[READING PASSAGE — start]

This notebook pulls(if it doesn't already exist) a nifti dataset from OpenNEURO, it then processes the nifti data with nibabel, and finally display the data as a set of images. Included at the end of the demo is a few libraries and ideas for extending this notebook.
We use a few external libraries (documentation for each is in the link):
# This block checks if the openneuro package is installed. If it's not it will try to install the requirements file.
import subprocess
import sys
import os
try:
import openneuro
except:
subprocess.check_call([sys.executable, "-m", "pip", "install", "-r",f"{os.getcwd()}/../requirements.txt"])
pass
Here's a short description of the libraries this notebook uses and what each library does for us.
Openneuro gives us api access to the openneuro data.
Gives us access to fast array manipulation tools.

[READING PASSAGE — finish]

EXERCISE TASKS:
1. Can you set down the part of the notebook text above, starting at "import subprocess" and ending at "array manipulation tools.", word for word?
2. How would you restate, more briefly, the paragraph of the notebook text above that begins "This notebook pulls"?

[RECORDS SUPPLIED — start]

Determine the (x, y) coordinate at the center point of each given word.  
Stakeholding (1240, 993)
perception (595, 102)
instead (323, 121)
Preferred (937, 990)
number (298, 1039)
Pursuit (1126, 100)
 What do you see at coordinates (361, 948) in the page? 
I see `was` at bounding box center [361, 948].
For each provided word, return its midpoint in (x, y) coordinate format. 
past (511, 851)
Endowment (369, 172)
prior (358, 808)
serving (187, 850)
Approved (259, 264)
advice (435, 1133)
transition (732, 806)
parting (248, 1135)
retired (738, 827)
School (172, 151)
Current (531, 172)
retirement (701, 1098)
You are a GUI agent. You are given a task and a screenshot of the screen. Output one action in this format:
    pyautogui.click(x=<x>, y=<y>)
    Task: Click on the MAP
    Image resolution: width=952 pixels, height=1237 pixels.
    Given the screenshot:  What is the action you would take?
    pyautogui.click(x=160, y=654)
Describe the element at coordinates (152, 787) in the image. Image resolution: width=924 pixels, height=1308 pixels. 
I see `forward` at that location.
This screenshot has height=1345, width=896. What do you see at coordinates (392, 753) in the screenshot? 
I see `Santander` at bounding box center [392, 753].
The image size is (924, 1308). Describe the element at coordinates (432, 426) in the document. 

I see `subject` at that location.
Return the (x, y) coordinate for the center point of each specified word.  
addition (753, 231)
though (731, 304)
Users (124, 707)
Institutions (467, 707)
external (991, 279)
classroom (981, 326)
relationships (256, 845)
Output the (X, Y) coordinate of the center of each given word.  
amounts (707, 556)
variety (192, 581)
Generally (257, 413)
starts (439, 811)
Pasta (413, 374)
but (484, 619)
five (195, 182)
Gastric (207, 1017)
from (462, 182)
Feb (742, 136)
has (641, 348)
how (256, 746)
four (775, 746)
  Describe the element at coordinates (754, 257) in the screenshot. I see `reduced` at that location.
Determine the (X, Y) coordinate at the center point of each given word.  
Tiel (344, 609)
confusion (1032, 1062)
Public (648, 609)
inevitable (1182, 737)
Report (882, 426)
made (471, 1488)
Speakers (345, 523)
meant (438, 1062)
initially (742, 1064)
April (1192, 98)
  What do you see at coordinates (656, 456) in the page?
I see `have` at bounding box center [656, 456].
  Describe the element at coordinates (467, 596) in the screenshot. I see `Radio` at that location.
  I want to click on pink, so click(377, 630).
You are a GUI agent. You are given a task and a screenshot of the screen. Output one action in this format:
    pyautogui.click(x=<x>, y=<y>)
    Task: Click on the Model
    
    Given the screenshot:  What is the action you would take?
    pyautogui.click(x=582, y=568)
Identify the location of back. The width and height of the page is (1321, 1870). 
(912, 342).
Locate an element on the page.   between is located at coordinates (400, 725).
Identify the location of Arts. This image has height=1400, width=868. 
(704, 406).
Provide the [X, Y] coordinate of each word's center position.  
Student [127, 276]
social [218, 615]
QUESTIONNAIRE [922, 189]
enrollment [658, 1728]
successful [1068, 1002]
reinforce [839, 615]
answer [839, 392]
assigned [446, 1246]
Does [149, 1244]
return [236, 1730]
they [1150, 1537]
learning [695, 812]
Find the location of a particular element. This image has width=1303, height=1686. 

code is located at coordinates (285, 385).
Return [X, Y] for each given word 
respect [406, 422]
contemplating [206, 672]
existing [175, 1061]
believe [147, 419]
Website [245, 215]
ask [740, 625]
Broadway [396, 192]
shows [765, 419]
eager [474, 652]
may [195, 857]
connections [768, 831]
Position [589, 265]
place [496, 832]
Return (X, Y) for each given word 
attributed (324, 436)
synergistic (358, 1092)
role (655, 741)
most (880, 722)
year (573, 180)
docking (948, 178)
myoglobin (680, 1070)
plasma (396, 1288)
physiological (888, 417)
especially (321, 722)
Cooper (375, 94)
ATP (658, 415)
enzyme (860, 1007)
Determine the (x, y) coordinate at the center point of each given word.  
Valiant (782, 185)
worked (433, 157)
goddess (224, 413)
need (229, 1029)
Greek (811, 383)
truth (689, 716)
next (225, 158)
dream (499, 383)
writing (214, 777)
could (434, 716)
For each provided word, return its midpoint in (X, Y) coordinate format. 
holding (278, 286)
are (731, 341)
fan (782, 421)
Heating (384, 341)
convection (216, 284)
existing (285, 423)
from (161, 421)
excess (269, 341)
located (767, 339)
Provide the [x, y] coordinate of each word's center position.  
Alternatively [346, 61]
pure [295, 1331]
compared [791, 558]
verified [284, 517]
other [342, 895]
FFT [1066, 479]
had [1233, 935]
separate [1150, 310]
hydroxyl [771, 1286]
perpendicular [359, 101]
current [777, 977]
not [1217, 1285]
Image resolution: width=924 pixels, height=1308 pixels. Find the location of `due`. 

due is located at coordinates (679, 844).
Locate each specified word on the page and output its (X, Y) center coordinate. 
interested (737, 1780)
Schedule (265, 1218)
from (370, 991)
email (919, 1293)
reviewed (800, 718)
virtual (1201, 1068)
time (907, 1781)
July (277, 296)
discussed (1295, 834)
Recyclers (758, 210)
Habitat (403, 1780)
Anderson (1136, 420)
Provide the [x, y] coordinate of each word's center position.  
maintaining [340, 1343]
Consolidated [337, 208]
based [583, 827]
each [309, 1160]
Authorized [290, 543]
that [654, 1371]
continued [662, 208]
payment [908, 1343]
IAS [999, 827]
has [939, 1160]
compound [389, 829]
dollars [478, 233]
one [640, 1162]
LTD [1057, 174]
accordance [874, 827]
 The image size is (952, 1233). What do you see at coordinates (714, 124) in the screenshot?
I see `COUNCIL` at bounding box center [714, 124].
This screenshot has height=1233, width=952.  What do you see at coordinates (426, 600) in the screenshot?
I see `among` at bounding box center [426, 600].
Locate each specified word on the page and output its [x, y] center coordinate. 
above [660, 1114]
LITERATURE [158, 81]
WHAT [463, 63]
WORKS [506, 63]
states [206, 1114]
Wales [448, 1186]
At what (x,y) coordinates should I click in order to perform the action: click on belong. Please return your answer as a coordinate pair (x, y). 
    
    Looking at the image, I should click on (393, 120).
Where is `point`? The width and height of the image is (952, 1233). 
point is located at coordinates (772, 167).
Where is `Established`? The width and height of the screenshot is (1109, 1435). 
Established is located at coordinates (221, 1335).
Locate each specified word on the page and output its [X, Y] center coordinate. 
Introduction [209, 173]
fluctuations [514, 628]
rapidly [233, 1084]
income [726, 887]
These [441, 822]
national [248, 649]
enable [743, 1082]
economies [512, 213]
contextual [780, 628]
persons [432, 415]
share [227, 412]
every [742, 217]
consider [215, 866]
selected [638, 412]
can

[RECORDS SUPPLIED — finish]

ANSWERS GIVEN:
1.
import subprocess
import sys
import os
try:
import openneuro
except:
subprocess.check_call([sys.executable, "-m", "pip", "install", "-r",f"{os.getcwd()}/../requirements.txt"])
pass
Here's a short description of the libraries this notebook uses and what each library does for us.
Openneuro gives us api access to the openneuro data.
Gives us access to fast array manipulation tools.

2. The notebook downloads a nifti dataset from OpenNEURO if it doesn't already exist, processes it with nibabel, and displays it as a set of images. It ends with a few libraries and ideas for extending it.